──────── Dataset extract ────────

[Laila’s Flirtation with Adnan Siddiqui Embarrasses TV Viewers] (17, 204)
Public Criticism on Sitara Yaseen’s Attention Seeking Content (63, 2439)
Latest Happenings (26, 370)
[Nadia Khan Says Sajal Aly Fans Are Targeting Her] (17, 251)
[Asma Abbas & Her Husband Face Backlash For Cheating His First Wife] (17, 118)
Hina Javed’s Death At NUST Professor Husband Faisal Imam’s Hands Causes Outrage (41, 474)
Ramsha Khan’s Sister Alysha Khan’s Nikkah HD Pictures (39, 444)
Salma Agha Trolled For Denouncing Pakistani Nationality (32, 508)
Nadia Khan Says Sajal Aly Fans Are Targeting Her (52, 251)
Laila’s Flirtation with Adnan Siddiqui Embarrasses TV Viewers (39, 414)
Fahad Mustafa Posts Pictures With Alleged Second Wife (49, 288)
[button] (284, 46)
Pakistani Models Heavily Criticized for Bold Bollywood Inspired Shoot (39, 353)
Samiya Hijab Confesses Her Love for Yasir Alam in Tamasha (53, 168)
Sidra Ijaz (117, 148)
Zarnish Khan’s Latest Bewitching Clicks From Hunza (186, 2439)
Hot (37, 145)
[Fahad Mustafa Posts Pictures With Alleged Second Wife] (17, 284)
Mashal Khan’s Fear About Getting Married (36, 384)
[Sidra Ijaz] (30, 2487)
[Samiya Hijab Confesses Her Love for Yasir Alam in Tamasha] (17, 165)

────────

§ **Exercise aim**
The lines from the one with "[Asma Abbas &" through the final line of the data are to be reproduced exactly, both included, with no other lines.

§ **Your response**
[Asma Abbas & Her Husband Face Backlash For Cheating His First Wife] (17, 118)
Hina Javed’s Death At NUST Professor Husband Faisal Imam’s Hands Causes Outrage (41, 474)
Ramsha Khan’s Sister Alysha Khan’s Nikkah HD Pictures (39, 444)
Salma Agha Trolled For Denouncing Pakistani Nationality (32, 508)
Nadia Khan Says Sajal Aly Fans Are Targeting Her (52, 251)
Laila’s Flirtation with Adnan Siddiqui Embarrasses TV Viewers (39, 414)
Fahad Mustafa Posts Pictures With Alleged Second Wife (49, 288)
[button] (284, 46)
Pakistani Models Heavily Criticized for Bold Bollywood Inspired Shoot (39, 353)
Samiya Hijab Confesses Her Love for Yasir Alam in Tamasha (53, 168)
Sidra Ijaz (117, 148)
Zarnish Khan’s Latest Bewitching Clicks From Hunza (186, 2439)
Hot (37, 145)
[Fahad Mustafa Posts Pictures With Alleged Second Wife] (17, 284)
Mashal Khan’s Fear About Getting Married (36, 384)
[Sidra Ijaz] (30, 2487)
[Samiya Hijab Confesses Her Love for Yasir Alam in Tamasha] (17, 165)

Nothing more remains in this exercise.